* Activity:
All lines of the records below that contain the word "computer" must be listed.

* Input material:
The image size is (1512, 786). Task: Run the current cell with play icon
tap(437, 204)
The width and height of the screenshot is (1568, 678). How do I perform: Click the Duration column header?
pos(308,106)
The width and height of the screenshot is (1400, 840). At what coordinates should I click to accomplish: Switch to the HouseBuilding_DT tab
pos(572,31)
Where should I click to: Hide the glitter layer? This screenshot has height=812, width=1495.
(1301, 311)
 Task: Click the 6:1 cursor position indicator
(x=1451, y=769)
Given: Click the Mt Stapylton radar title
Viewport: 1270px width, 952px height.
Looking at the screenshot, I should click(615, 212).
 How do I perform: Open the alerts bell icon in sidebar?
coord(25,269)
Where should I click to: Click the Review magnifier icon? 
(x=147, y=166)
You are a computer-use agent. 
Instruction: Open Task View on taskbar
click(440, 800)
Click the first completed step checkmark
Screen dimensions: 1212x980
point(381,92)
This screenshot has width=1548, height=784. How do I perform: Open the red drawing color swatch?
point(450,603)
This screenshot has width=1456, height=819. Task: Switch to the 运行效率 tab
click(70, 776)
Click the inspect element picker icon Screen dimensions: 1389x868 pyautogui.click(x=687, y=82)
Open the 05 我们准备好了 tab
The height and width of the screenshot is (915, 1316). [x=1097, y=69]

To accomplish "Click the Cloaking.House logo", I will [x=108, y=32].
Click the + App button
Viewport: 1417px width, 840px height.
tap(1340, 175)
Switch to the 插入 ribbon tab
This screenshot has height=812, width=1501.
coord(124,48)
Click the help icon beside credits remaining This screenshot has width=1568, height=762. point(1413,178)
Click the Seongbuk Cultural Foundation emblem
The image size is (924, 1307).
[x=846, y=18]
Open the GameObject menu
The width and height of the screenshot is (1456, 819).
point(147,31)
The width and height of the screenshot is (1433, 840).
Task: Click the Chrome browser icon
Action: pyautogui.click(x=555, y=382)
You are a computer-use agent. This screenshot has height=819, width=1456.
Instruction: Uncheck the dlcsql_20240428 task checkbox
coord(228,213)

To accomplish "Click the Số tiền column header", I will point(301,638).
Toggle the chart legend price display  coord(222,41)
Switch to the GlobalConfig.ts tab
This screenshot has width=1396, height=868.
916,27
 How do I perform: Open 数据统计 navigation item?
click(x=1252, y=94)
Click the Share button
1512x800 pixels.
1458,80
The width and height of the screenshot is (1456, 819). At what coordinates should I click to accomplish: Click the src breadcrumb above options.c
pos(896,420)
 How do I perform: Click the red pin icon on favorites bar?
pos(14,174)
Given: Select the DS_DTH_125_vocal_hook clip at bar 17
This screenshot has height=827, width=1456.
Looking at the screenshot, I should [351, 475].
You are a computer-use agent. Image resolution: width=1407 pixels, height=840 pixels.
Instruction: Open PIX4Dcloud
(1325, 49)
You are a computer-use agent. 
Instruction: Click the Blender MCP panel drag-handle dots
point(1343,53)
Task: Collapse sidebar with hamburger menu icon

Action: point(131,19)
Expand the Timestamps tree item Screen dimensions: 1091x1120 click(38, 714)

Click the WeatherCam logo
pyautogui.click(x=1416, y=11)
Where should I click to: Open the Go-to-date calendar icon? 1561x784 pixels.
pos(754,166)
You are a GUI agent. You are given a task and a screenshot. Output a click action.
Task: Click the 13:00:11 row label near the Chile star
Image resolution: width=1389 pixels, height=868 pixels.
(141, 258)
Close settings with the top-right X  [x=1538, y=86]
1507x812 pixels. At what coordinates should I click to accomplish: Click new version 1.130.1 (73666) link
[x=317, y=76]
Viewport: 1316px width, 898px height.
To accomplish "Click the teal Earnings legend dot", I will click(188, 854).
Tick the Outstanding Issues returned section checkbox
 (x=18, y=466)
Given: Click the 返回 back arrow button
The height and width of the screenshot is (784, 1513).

* Task output:
You are a computer-use agent. 
You are a computer-use agent. This screenshot has height=819, width=1456.
You are a computer-use agent. Image resolution: width=1407 pixels, height=840 pixels.
You are a computer-use agent. 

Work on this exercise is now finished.